ItemHistory – is an implementation of the subjective context principle. It allows users to reach all information items that were previously retrieved while that information item was open. This design scheme has not been evaluated to date.

==Specific design evaluation==
The evaluation of specific designs is the third and final step of the approach development. It had begun with the assessment of GrayArea.

===GrayArea evaluation===
GrayArea was evaluated by using a prototype that simulated the participants' folders but included a gray area where they could drag & drop their subjectively unimportant files. In the study 96 participants were asked to clean up their folders from unimportant files once with GrayArea and once without it. Results show that the use of GrayArea reduced the clutter in folders, that it was easier for participants to demote files than to delete them and that they would use it if provided in their next operating system.
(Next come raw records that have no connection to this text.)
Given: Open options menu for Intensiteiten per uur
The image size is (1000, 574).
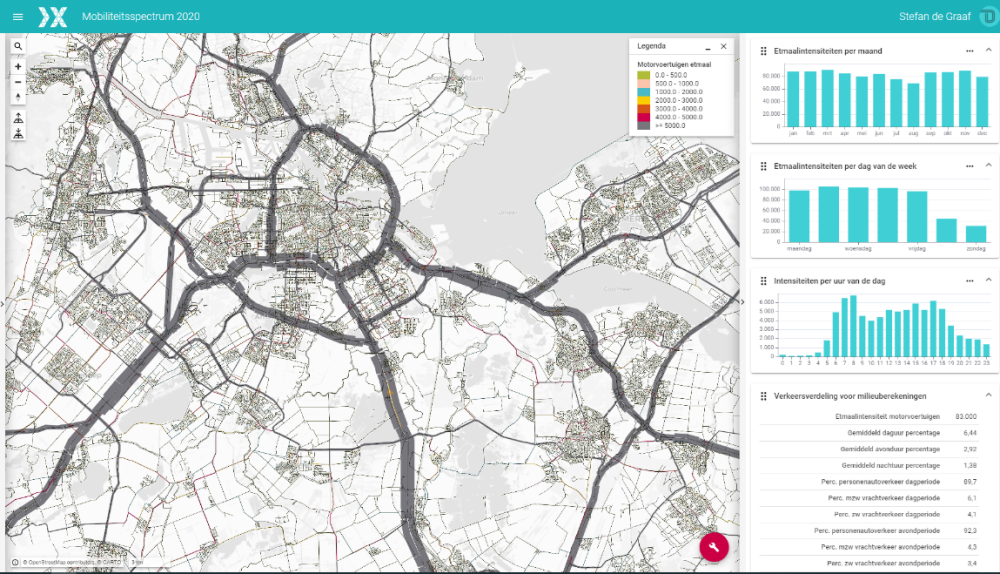Looking at the screenshot, I should 969,281.
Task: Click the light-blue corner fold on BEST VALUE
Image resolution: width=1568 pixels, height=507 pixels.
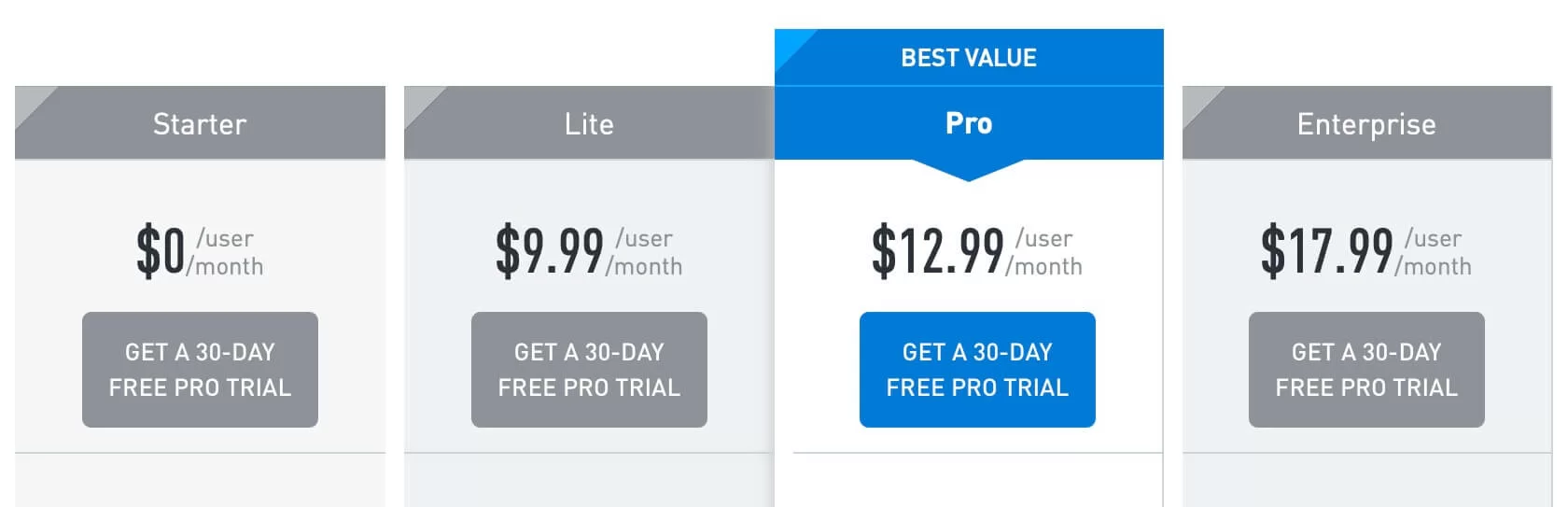Action: pos(790,43)
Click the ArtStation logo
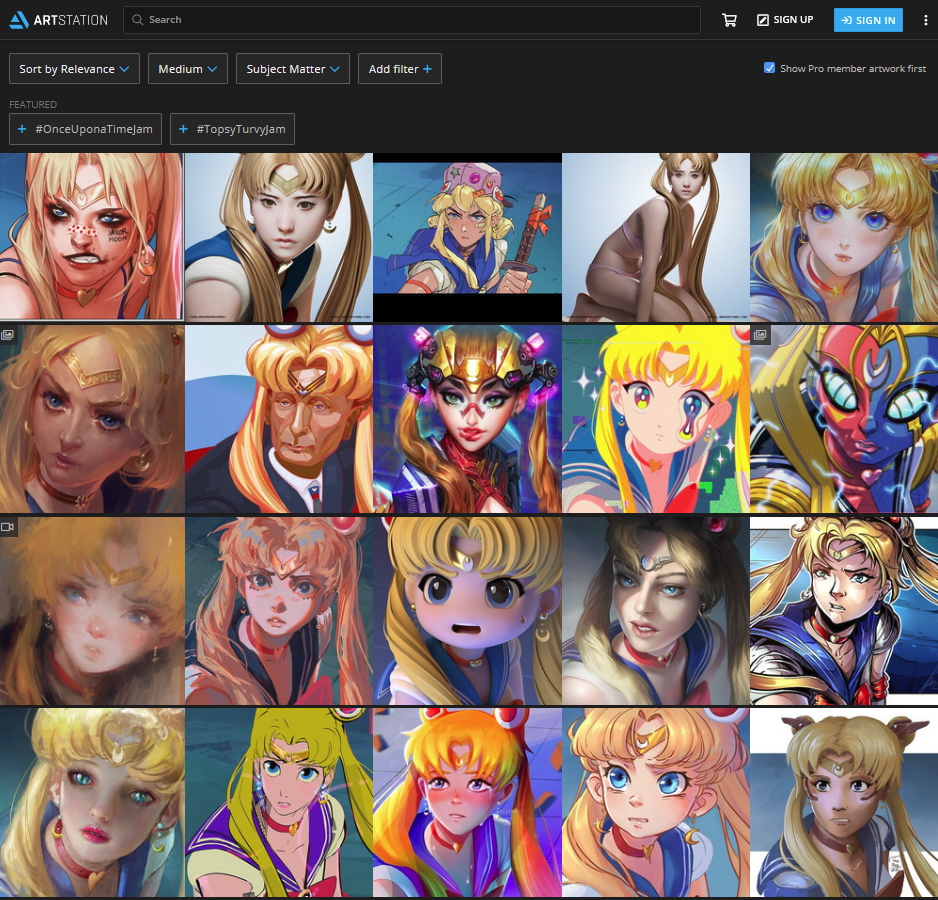The image size is (938, 900). [x=58, y=19]
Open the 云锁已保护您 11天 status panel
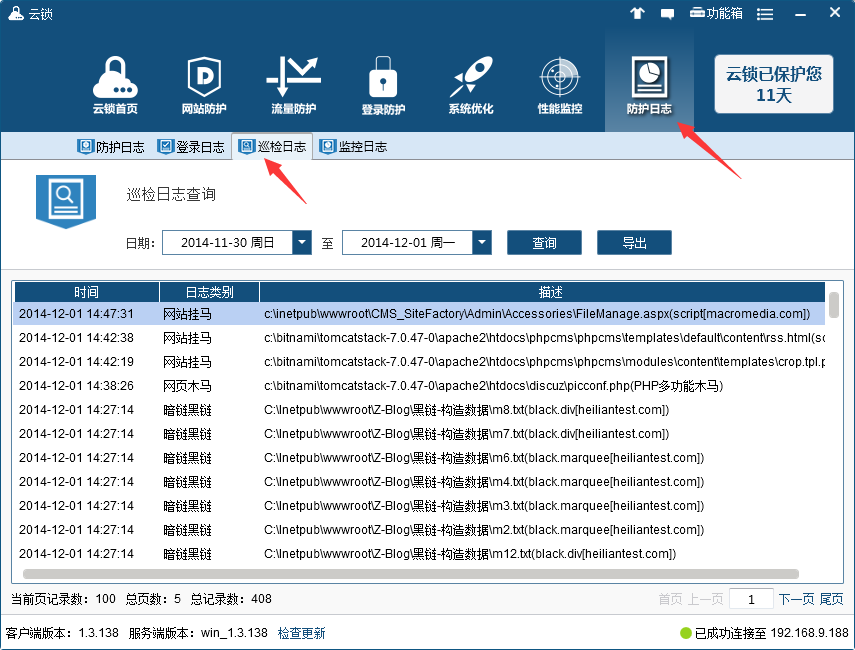The width and height of the screenshot is (855, 650). coord(773,85)
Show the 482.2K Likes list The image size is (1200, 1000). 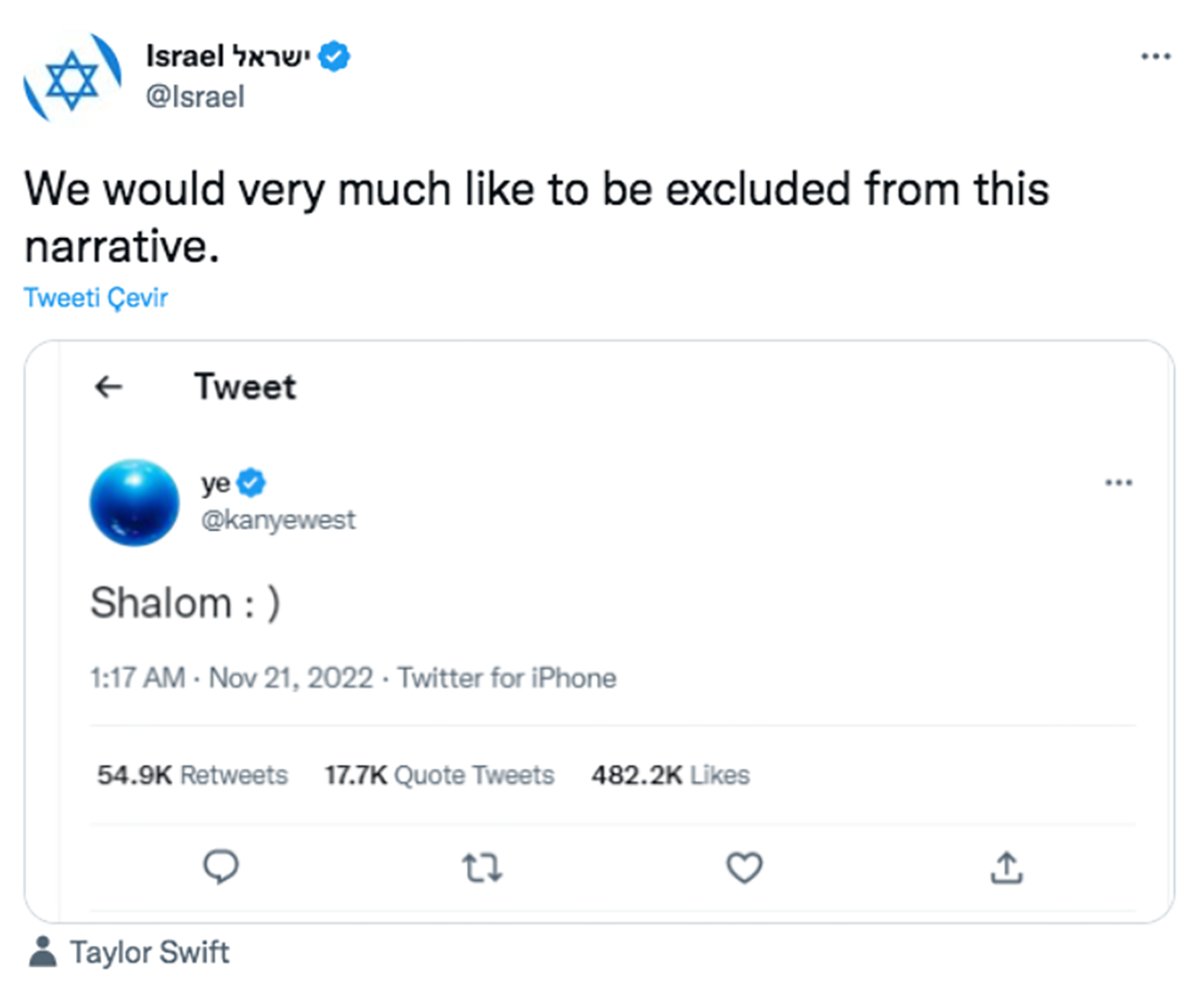670,775
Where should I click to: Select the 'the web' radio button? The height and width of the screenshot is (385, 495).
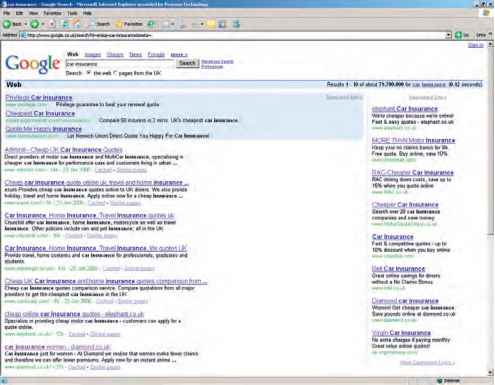89,73
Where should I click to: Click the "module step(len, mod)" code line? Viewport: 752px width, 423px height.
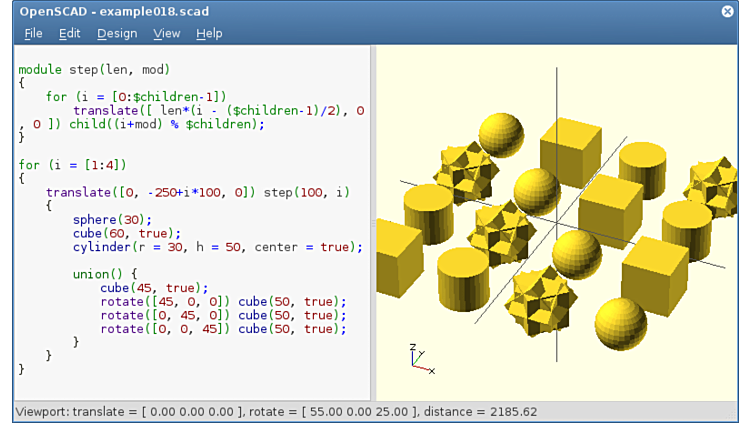pos(94,69)
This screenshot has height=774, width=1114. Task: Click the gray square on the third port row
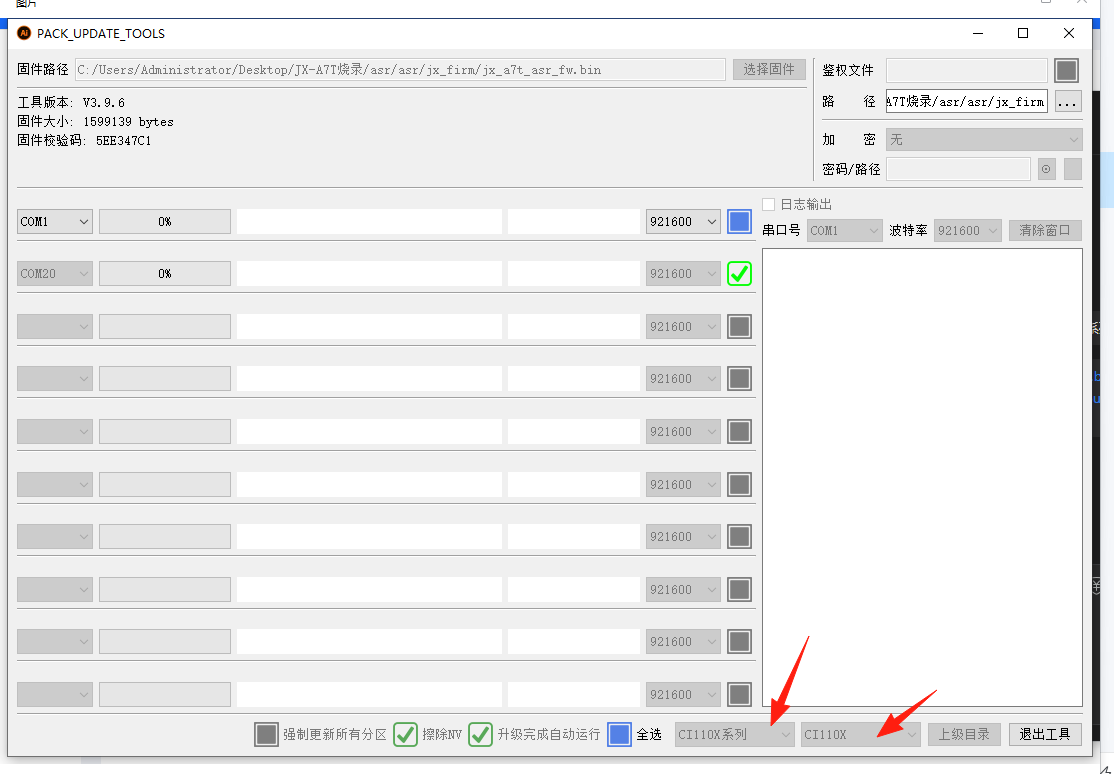click(739, 326)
These results encourage commercial implementation of GrayArea and the development and testing of other user-subjective designs.

==Chronological development==
The user-subjective approach was developed by Ofer Bergman during his Ph.D. at Tel Aviv University supervised by Prof. Rafi Nachmias and guided by Prof. Ruth Beyth-Marom. The research was partially funded by the Sacta Rashi foundation. In 2003 they had published a paper titled "The user-subjective approach to personal information management" at the Journal of the American Society for Information Science and Technology. In 2004 the paper was recognized by The American Library Association as field representative when choosing personal information management as one of the “ten top technology issues and trends in today's libraries”. Later it was presented in scientific conferences including CHI, and ASIST and invited talks including at the MIT Media Lab, the HCI Lab, University of Maryland Human – Computer Interaction Lab and Microsoft Research at Cambridge.

In 2008 they had published another JASIST paper called " The user-subjective approach to personal information management systems design: Evidence and implementations". The paper has won the best JASIST paper award for 2009. According to the jury, “The paper was considered to be well-argued and documented, effective, intelligible, and potentially useful and applicable.”

In 2007 Dr. Bergman had finished his Ph.D. and continued working on the approach with Prof. Steve Whittaker under an EU Mary Curie grant at Sheffield University. They produced a PIM workshop paper about the approach at CHI 2008 conference, and a together with Ed Cutrell of Microsoft Research a full CHI paper titled "It's not that important: Demoting personal information of low subjective importance using GrayArea" in 2009.

In 2010 Dr. Bergman received a Marie Curie reintegration grant with Prof. Judit Bar-Ilan, Head of Information Science Department at Bar Ilan University, and became a faculty member at the department. The grant research plan called PIM includes further studies of the user-subjective approach.